##### INPUT #####
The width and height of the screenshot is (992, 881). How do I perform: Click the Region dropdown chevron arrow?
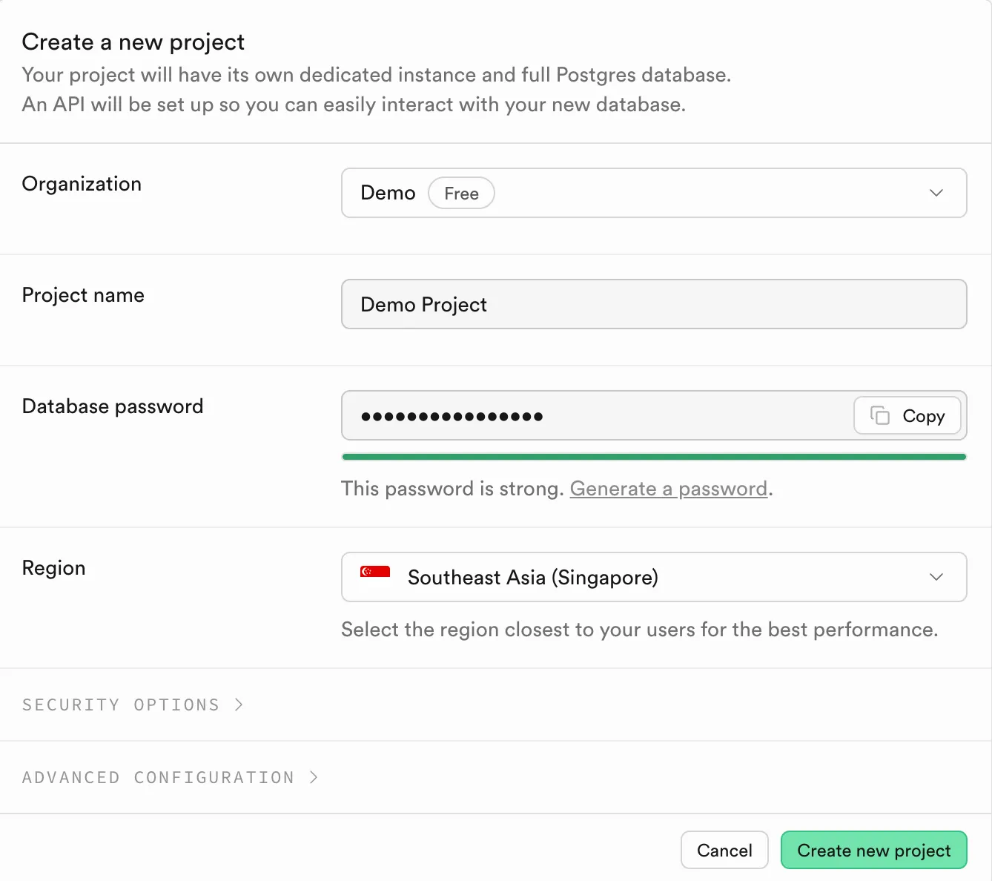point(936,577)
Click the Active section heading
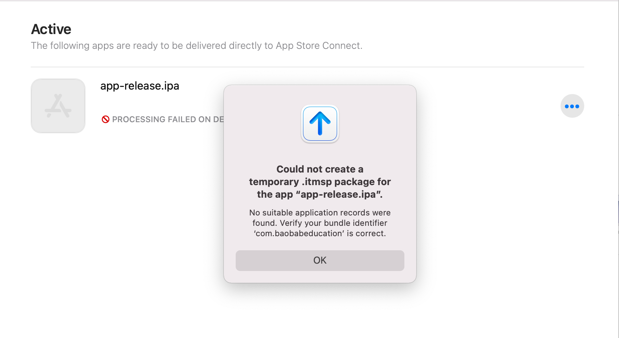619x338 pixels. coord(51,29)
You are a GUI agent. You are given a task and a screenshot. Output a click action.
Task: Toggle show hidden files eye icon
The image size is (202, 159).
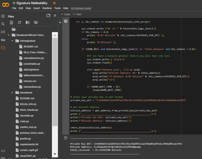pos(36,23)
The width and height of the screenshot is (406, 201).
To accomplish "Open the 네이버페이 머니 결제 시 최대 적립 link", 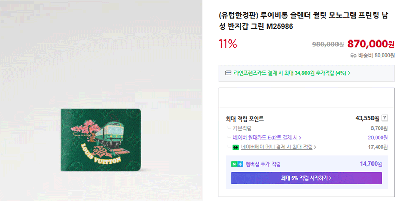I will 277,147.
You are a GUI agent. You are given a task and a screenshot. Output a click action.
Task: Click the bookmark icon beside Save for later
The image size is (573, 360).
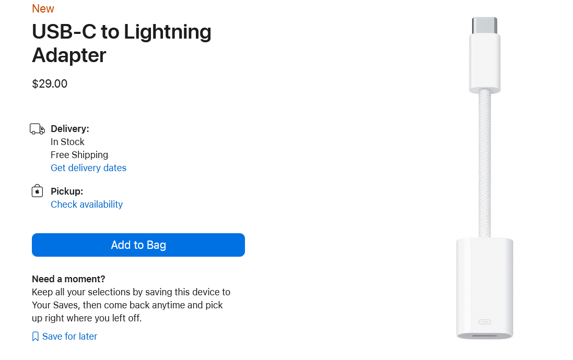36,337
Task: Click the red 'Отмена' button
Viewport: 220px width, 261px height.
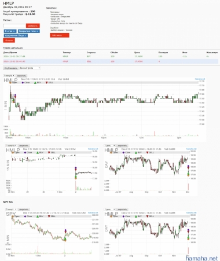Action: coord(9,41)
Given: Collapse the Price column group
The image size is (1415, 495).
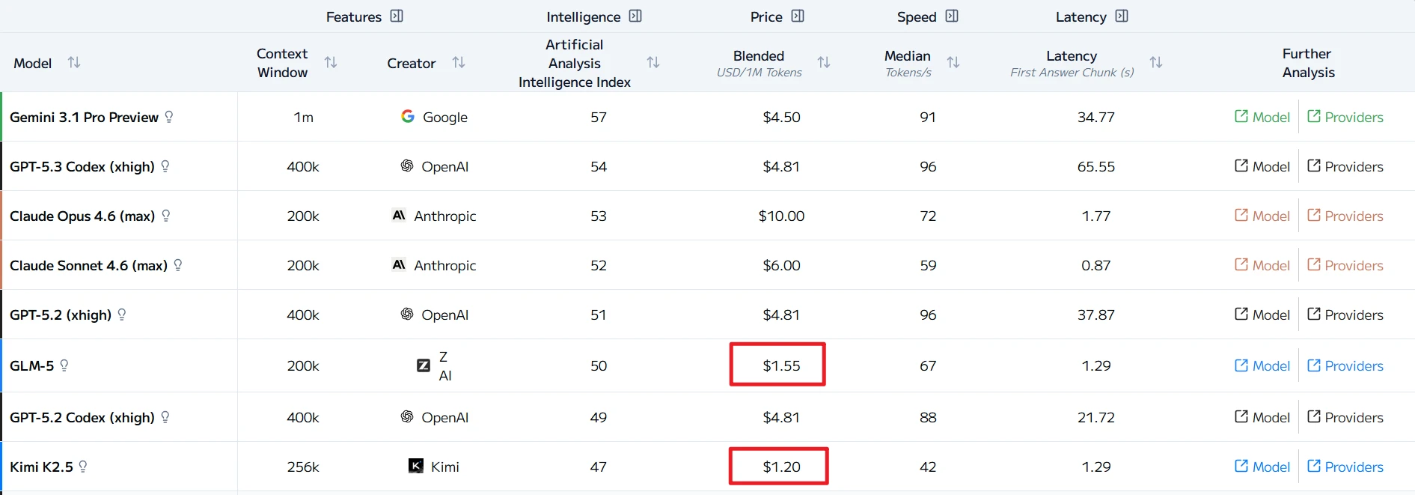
#####
##### INPUT #####
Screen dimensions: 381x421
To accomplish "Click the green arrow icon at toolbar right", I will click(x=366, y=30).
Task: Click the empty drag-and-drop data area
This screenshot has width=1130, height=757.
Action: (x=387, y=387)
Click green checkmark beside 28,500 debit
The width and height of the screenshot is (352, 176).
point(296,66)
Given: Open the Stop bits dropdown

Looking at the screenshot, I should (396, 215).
#####
PROBLEM REQUIREMENTS: Each line of the material with the word "beside" in it should be listed.

RESPONSE AREA:
Task: Click the bookmark icon beside Save for later
Click green checkmark beside 28,500 debit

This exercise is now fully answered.